Cozinhar, experimentar, degustar e, acima de tudo partilhar, são etapas que fazem parte de um processo criativo de uma forma tão natural como é, para a Comur, escrever a história e a realidade das conservas portuguesas desde 1942.

O apetite pela criatividade é uma característica do homem, desde sempre muito evidente na cozinha. A satisfação de inventar um estilo próprio passa por um processo intenso de trabalho, muitas vezes solitário, com um grande significado afetivo e identitário. A arte de cozinhar exige uma espécie de curadoria pessoal; sabedoria, conhecimento da história, tempo, experiências, concentração e, muito importante: paixão! A imaginação faz o resto.

O pulsar desta provocação a que gostamos de nos submeter enquanto seres humanos – o desafio e a incerteza, com a convicção de que o prazer pode ser proporcionado através da comida, exercita os sentidos e ativa as memórias. Nesse intervalo está criado o espaço para o processo criativo na cozinha e começa o jogo do equilíbrio dos contrastes entre os quatro sabores básicos – o doce, o amargo, o salgado e o azedo – e as formas, texturas e sabores.

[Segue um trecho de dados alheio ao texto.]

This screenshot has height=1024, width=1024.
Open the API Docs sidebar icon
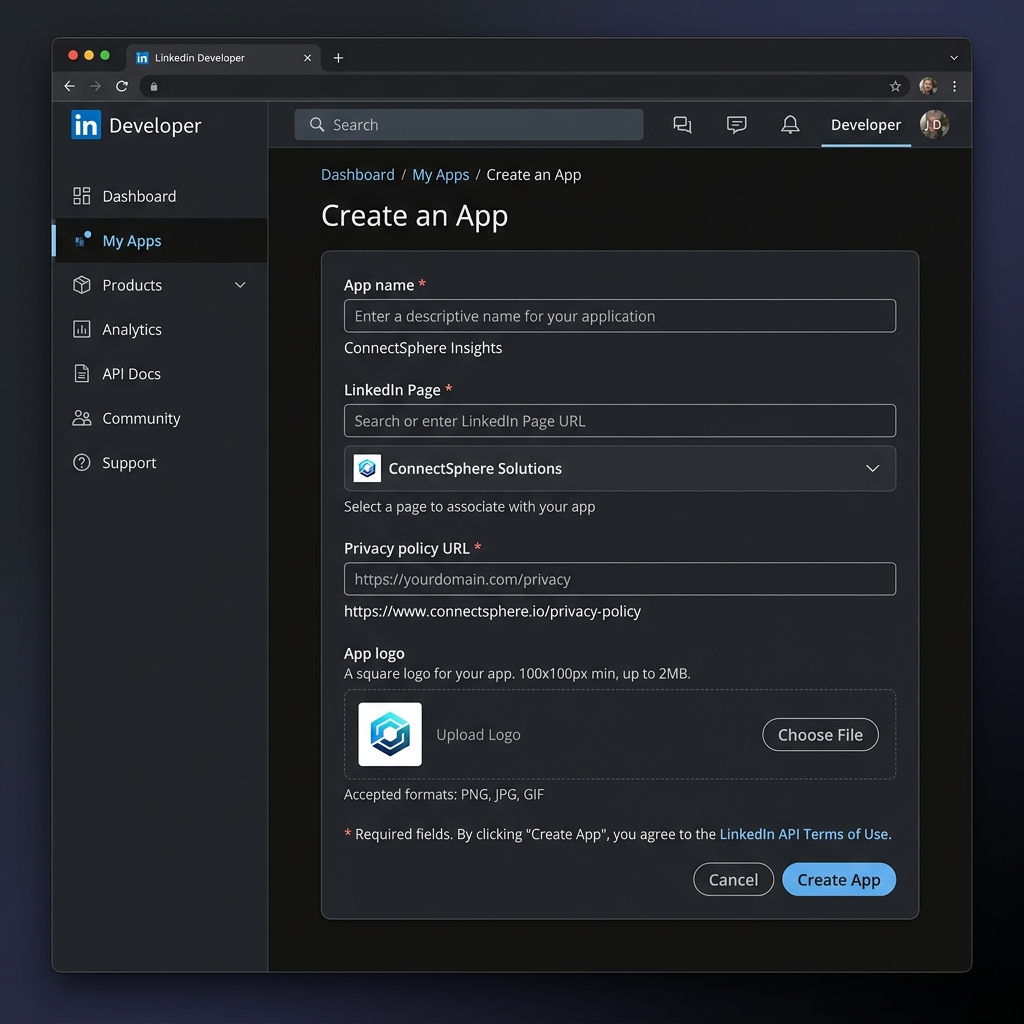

Na Comur, colocámos a criatividade ao serviço do processo construtivo das nossas conservas, privilegiando, respeitando e realçando sempre a origem e o sabor do melhor peixe, em cerca de trinta variedades pautadas não apenas por ingredientes ou técnicas, mas pelo saber de séculos. Um processo de muitas horas a afinar a receita perfeita para que possa saborear algo único. Do bacalhau, polvo, corvina, cavala, linguado, lulas, carapau, robalo, petinga, peixe espada, sardinha, anchovas ou gambas que a Comur lhe oferece em conservas prontas a consumir, há toda uma infinidade de possibilidades criativas para explorar com o seu cunho pessoal, porque a versatilidade das conservas assim o permite.

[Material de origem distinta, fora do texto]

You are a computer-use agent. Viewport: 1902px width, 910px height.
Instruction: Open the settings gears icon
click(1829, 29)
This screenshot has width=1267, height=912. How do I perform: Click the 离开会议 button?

E é desta forma que partilhamos consigo a curadoria do seu próprio processo criativo: entregamos o mar em conservas para que a sua imaginação flua em pleno e para que a sua criatividade não tenha limites. Do processo criativo à preparação dos ingredientes, à construção estética do prato, às pessoas, os lugares, os cheiros, a decoração, o ambiente… Tudo conflui para que possa brilhar e fazer daquele momento da refeição um momento especial criado por si, porque os prazeres da mesa convidam outros prazeres: os da vida.